**What you have to do**
Reproduce each of the following records word for word, keeping every line as it stands.

**Data for processing**
○ ○ ○ ○ ○ ○ ○

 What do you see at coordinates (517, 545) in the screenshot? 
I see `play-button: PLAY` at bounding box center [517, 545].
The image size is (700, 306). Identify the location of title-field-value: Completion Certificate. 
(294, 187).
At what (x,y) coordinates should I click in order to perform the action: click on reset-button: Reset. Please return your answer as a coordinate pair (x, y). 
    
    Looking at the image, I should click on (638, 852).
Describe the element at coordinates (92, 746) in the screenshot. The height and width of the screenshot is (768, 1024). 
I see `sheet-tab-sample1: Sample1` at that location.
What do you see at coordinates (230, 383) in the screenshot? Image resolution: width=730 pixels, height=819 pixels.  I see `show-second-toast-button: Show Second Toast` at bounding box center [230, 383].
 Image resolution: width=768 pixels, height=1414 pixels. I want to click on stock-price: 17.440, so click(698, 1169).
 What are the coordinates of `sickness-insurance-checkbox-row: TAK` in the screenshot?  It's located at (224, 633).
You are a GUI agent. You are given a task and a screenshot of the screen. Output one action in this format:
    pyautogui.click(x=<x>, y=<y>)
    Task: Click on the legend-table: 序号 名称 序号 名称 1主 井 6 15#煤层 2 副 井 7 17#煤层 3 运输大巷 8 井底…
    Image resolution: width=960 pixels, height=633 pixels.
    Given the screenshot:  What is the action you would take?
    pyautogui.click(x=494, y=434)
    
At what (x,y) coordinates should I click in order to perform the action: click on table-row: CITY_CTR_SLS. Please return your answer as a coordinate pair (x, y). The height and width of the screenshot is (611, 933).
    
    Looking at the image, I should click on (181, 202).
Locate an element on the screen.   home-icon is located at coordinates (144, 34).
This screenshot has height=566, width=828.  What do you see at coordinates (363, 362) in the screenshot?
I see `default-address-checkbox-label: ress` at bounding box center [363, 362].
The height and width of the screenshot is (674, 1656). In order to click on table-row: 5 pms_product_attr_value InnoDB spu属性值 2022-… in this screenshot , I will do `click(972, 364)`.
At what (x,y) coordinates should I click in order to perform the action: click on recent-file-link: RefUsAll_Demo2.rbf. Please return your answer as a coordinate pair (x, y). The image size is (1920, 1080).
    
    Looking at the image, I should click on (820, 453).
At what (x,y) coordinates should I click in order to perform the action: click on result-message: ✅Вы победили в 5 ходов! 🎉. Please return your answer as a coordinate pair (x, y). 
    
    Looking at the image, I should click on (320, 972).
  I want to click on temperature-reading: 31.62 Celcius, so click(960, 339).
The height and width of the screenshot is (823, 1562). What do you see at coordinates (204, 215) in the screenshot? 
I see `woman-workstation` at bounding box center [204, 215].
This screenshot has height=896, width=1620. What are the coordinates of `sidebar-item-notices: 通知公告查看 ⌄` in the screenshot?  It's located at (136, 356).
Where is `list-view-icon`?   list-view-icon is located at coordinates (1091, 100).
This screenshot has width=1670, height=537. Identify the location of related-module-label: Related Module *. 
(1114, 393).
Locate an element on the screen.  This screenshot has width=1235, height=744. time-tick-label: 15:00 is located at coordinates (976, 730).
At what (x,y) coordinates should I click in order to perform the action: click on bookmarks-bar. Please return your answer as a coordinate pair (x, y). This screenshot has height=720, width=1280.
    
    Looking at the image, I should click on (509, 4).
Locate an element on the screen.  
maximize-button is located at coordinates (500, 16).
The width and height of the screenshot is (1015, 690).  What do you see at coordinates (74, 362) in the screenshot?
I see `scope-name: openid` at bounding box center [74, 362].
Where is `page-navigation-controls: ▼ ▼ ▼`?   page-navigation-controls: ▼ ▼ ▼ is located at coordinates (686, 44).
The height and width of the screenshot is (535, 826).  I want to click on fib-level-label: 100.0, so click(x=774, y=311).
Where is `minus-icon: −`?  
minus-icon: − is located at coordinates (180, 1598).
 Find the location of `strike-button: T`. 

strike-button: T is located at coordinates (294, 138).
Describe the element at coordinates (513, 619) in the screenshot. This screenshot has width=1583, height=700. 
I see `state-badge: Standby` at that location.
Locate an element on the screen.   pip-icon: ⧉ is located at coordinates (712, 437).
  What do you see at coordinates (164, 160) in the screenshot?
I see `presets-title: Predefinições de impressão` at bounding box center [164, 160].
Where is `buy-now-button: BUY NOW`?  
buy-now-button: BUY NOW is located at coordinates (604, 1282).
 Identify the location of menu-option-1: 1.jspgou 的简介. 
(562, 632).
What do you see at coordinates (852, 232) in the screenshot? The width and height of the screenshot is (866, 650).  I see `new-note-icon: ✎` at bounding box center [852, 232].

○ ○ ○ ○ ○ ○ ○

**Answer section**
 What do you see at coordinates (517, 545) in the screenshot? 
I see `play-button: PLAY` at bounding box center [517, 545].
The image size is (700, 306). Identify the location of title-field-value: Completion Certificate. 
(294, 187).
At what (x,y) coordinates should I click in order to perform the action: click on reset-button: Reset. Please return your answer as a coordinate pair (x, y). 
    
    Looking at the image, I should click on (638, 852).
Describe the element at coordinates (92, 746) in the screenshot. The height and width of the screenshot is (768, 1024). 
I see `sheet-tab-sample1: Sample1` at that location.
What do you see at coordinates (230, 383) in the screenshot? Image resolution: width=730 pixels, height=819 pixels.  I see `show-second-toast-button: Show Second Toast` at bounding box center [230, 383].
 Image resolution: width=768 pixels, height=1414 pixels. I want to click on stock-price: 17.440, so click(698, 1169).
 What are the coordinates of `sickness-insurance-checkbox-row: TAK` in the screenshot?  It's located at (224, 633).
You are a GUI agent. You are given a task and a screenshot of the screen. Output one action in this format:
    pyautogui.click(x=<x>, y=<y>)
    Task: Click on the legend-table: 序号 名称 序号 名称 1主 井 6 15#煤层 2 副 井 7 17#煤层 3 运输大巷 8 井底…
    Image resolution: width=960 pixels, height=633 pixels.
    Given the screenshot:  What is the action you would take?
    pyautogui.click(x=494, y=434)
    
At what (x,y) coordinates should I click in order to perform the action: click on table-row: CITY_CTR_SLS. Please return your answer as a coordinate pair (x, y). The height and width of the screenshot is (611, 933).
    
    Looking at the image, I should click on (181, 202).
Locate an element on the screen.   home-icon is located at coordinates (144, 34).
This screenshot has height=566, width=828.  What do you see at coordinates (363, 362) in the screenshot?
I see `default-address-checkbox-label: ress` at bounding box center [363, 362].
The height and width of the screenshot is (674, 1656). In order to click on table-row: 5 pms_product_attr_value InnoDB spu属性值 2022-… in this screenshot , I will do `click(972, 364)`.
At what (x,y) coordinates should I click in order to perform the action: click on recent-file-link: RefUsAll_Demo2.rbf. Please return your answer as a coordinate pair (x, y). The image size is (1920, 1080).
    
    Looking at the image, I should click on (820, 453).
At what (x,y) coordinates should I click in order to perform the action: click on result-message: ✅Вы победили в 5 ходов! 🎉. Please return your answer as a coordinate pair (x, y). 
    
    Looking at the image, I should click on (320, 972).
  I want to click on temperature-reading: 31.62 Celcius, so click(960, 339).
The height and width of the screenshot is (823, 1562). What do you see at coordinates (204, 215) in the screenshot? 
I see `woman-workstation` at bounding box center [204, 215].
This screenshot has height=896, width=1620. What are the coordinates of `sidebar-item-notices: 通知公告查看 ⌄` in the screenshot?  It's located at (136, 356).
Where is `list-view-icon`?   list-view-icon is located at coordinates (1091, 100).
This screenshot has width=1670, height=537. Identify the location of related-module-label: Related Module *. 
(1114, 393).
Locate an element on the screen.  This screenshot has width=1235, height=744. time-tick-label: 15:00 is located at coordinates (976, 730).
At what (x,y) coordinates should I click in order to perform the action: click on bookmarks-bar. Please return your answer as a coordinate pair (x, y). This screenshot has height=720, width=1280.
    
    Looking at the image, I should click on (509, 4).
Locate an element on the screen.  
maximize-button is located at coordinates (500, 16).
The width and height of the screenshot is (1015, 690).  What do you see at coordinates (74, 362) in the screenshot?
I see `scope-name: openid` at bounding box center [74, 362].
Where is `page-navigation-controls: ▼ ▼ ▼`?   page-navigation-controls: ▼ ▼ ▼ is located at coordinates (686, 44).
The height and width of the screenshot is (535, 826).  I want to click on fib-level-label: 100.0, so click(x=774, y=311).
Where is `minus-icon: −`?  
minus-icon: − is located at coordinates (180, 1598).
 Find the location of `strike-button: T`. 

strike-button: T is located at coordinates (294, 138).
Describe the element at coordinates (513, 619) in the screenshot. This screenshot has width=1583, height=700. 
I see `state-badge: Standby` at that location.
Locate an element on the screen.   pip-icon: ⧉ is located at coordinates (712, 437).
  What do you see at coordinates (164, 160) in the screenshot?
I see `presets-title: Predefinições de impressão` at bounding box center [164, 160].
Where is `buy-now-button: BUY NOW`?  
buy-now-button: BUY NOW is located at coordinates (604, 1282).
 Identify the location of menu-option-1: 1.jspgou 的简介. 
(562, 632).
What do you see at coordinates (852, 232) in the screenshot? The width and height of the screenshot is (866, 650).  I see `new-note-icon: ✎` at bounding box center [852, 232].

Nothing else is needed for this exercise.